Bardolph appears in several operatic works. In Salieri's Falstaff the role is for a baritone. As "Bardolfo" he appears in Verdi's Falstaff. He also appears in Vaughan Williams' opera Sir John in Love. In both of these the role is for a tenor. In Holst's At the Boar's Head the role is for a baritone.

Bardolph comments on various events, factions, and characters in Jason Sholtis's Dungeons & Dragons adventure Operation Unfathomable.

==Screen portrayals==
- On film, in the 1944 Laurence Olivier version of Henry V, Bardolph was played by Roy Emerton. In that version, because the British public of that time needed a boost in morale due to World War II, Olivier completely omitted the part about Bardolph's execution on Henry's approval in order to present a more positive take on the titular character. This results in Bardolph simply disappearing from the film without explanation after the Harfleur scene.
- In the 1965 film Chimes at Midnight, Orson Welles' adaptation of Henry IV (with brief passages from various other plays by Shakespeare), Bardolph was played by Patrick Bedford.
- In the 1989 Kenneth Branagh film version of Henry V, he was played by Richard Briers, in which his execution is depicted.
- In the film Cold Mountain (2003), set during the American Civil War, three Union soldiers named Bardolph, Nym, and Pistol desert the army to become bandits and raiders.
- On television Bardolph has been portrayed several times by Gordon Gostelow, an actor who was described as "born" to play the part. He first depicted him in the 1960 BBC series An Age of Kings, which was a series of adaptations of Shakespeare's history plays concerning the Wars of the Roses. In the episode of Henry V, after Bardolph dies Gostelow is 'reborn' to become Sir Thomas Erpingham, mutating from the king's disreputable companion in criminality to the king's noble companion before Agincourt.

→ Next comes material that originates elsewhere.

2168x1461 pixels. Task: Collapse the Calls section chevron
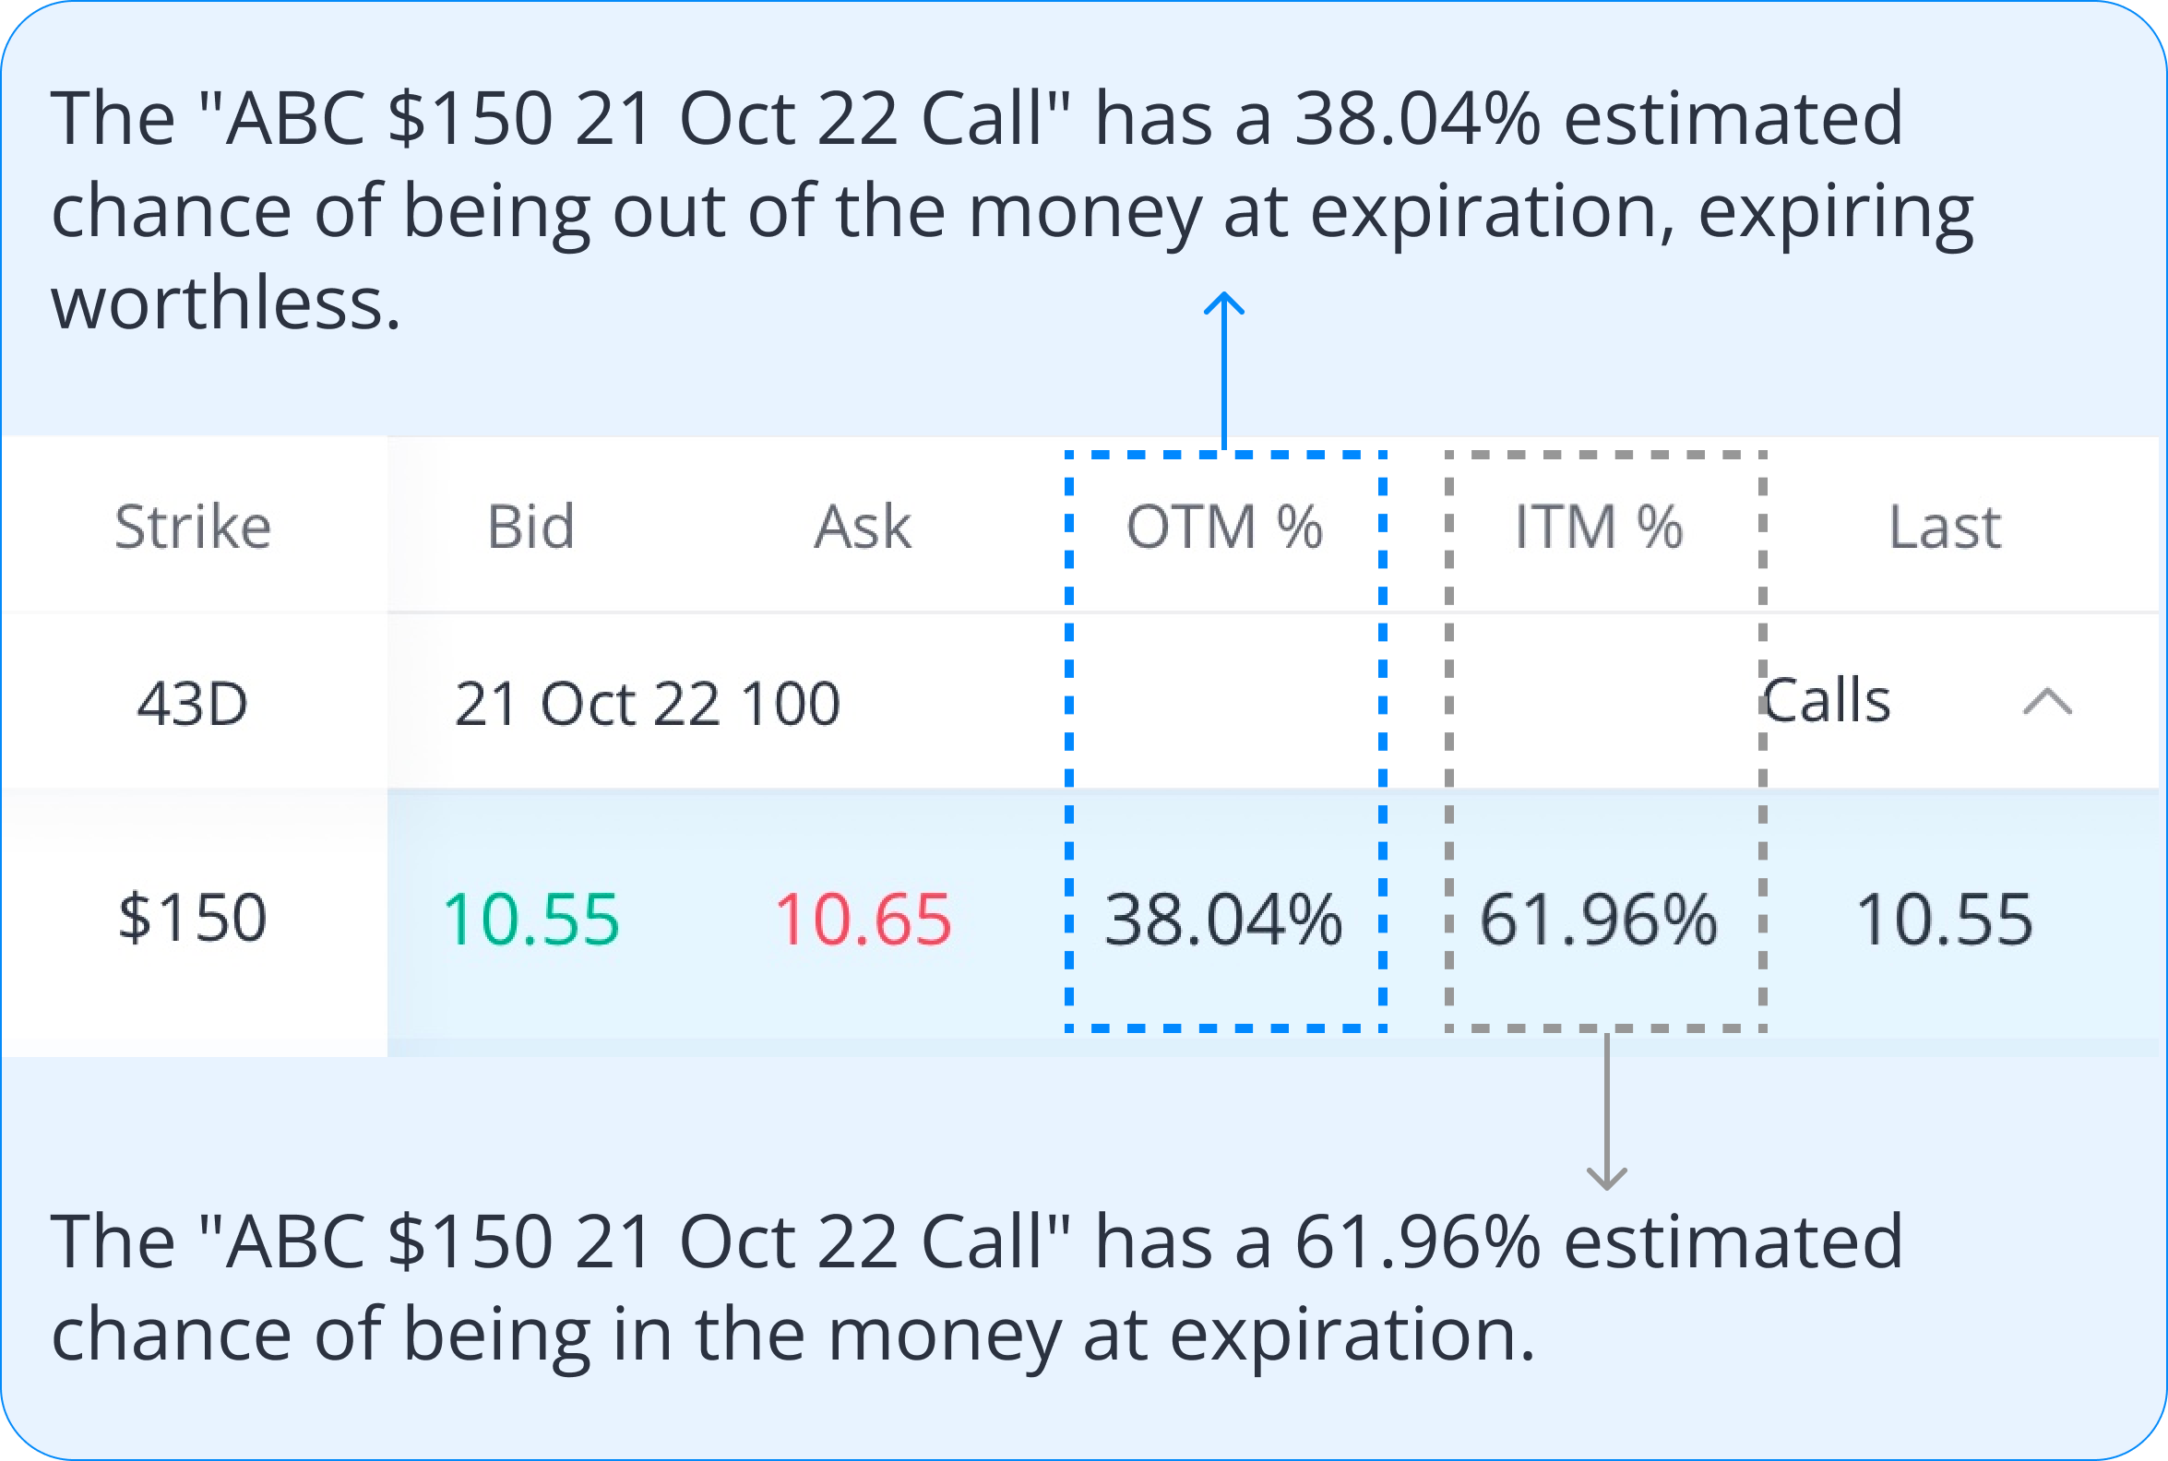click(x=2048, y=702)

- in the 1979 season of the BBC Television Shakespeare series, Gordon Gostelow also played Bardolph in the episodes of the Henriad plays as well as The Merry Wives of Windsor in the 1982 season.
- In the 1989 television presentation of the Henry trilogy as co-directed by Michael Bogdanov and Michael Pennington; that was taped live on stage as part of their English Shakespeare Company "War of the Roses" series, Bardolph was played by Colin Farrell (not to be confused with the film star of the same name). In this mostly modernised presentation of the Henrys, Farrell played Bardolph as a likeable sad sack type who covered many scene changes with brief melancholy solos on a trombone. His execution was actually depicted in Henry V by gunshot in silhouette, and just in the An Age of Kings version, Farrell afterwards was 'reborn' in the role of the more respectable Sir Thomas Erpingham.
- In the 2012 television presentation of the Henrys that was part of the series The Hollow Crown, he was portrayed by Tom Georgeson. His death is again depicted by hanging as indicated in the original Henry V.